Overall, I think people just need to have the guts to call out hurtful behaviour sooner rather than putting up with it for years and then suddenly snapping.

OP should have called out her friend on her behaviour sooner (e.g. after listening to friend blather for 3 hours, just stated "I'm sorry friend but I've noticed that over the past few meet-ups you haven't asked me anything about myself, and there's stuff that I'd like to talk about too"). If friend then continued to be self-centered in subsequent interactions, then OP could have told her friend herself that the friendship is not working out because she feels like it's a one-sided relationship and she feels like they've grown apart.

Blocking someone on social media that has done nothing malicious or abusive, who you've known for 25 years is just mean. I'm sorry, but it is.

TryingAndFailing39 · 19/07/2019 06:27

I’ve been ghosted fairly recently by an entire group of friends and once again by another friend, and I’m not sure why. I was actually suffering from crippling pnd and ptsd at the time. Being ghosted really affected my already poor mental health.
I have a lot of good friends and after it happened I asked them whether I was annoying or needy or why they thought these others may have ghosted me. They said I wasn’t and was still good company despite being unwell, but I’m aware my anxiety showed, especially in social situations, and I guess people didn’t want to be around me. I don’t feel like I just took from them as I tried not to talk about my problems and definitely still talked about them. I have no idea.
I am now having treatment for ptsd but I haven’t made any new friends for a couple of years as I fear being ghosted again, which is one reason I joined MN for online support. I also now hardly ever talk to even my best friends about how I’m feeling in case they end up fed up with me.
I’d rather the people who ghosted me told me the truth and then they wouldn’t have needed to just ignore and block me - of course it would have hurt but not as much as wondering why I wasn’t good enough/ what was wrong with me.

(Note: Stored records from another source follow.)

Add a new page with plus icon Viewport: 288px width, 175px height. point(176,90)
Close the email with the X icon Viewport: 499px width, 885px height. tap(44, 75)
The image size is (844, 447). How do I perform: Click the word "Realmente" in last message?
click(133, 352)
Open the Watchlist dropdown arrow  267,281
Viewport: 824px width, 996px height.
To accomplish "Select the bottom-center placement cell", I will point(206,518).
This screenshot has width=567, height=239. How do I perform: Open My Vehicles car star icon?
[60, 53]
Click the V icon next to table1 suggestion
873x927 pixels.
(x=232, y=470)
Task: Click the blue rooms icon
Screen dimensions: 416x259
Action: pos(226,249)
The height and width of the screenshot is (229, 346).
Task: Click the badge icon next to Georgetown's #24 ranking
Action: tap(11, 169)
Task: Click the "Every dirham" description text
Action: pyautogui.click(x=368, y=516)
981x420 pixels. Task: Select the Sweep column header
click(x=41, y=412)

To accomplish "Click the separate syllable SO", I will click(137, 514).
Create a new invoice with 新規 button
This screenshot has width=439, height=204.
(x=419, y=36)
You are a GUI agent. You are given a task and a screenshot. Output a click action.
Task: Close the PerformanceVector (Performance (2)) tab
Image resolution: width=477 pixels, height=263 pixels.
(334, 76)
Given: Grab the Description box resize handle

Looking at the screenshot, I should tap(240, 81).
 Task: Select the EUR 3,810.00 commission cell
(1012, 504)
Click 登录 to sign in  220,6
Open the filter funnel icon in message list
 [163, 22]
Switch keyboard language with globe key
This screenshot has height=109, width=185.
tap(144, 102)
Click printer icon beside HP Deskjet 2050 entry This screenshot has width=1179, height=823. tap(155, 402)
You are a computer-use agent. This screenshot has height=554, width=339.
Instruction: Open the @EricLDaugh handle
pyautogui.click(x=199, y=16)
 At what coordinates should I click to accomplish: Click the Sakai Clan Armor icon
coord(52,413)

MsTSwift · 19/07/2019 06:45

Well I’m on your side. No excuse for an adult to talk about themselves all the time like that. You were a saint to last as long as you did

Yutes · 19/07/2019 10:28

I actually had a friend that I called out on the behaviour. I didn’t help. It just meant that any other future conversations were very strained and the behaviour didn’t change.
I did eventually unfriend etc.
It doesn’t mean you don’t wish them well, it just means that their energy ends up making you feel worse about yourself. At some point we need to be selfish for ourselves.

Geronimorlassie · 19/07/2019 10:37

If I was your friend and no reason- just ghosting. Sad. Confused. Then angry. Bitter.Fuck you.
If I was your friend and then an emailed reason. No ghosting. Pissed off. Retaliatory evidence. Then a bit of self awareness. Feel like shit. But not admit it. Don't do it again because I am better now and I can see it.

But that is me.

Dieu · 19/07/2019 10:48

Hi. I absolutely don't blame you for not wanting to continue the friendship, but I would have been honest as to why. You've done a cowardly thing, and this is why I sometimes despair of this mobile age! So when she messaged you saying 'I miss our chats', it would have been the perfect opportunity to point out that they were one-sided. She obviously lacks the self-awareness to figure it out for herself.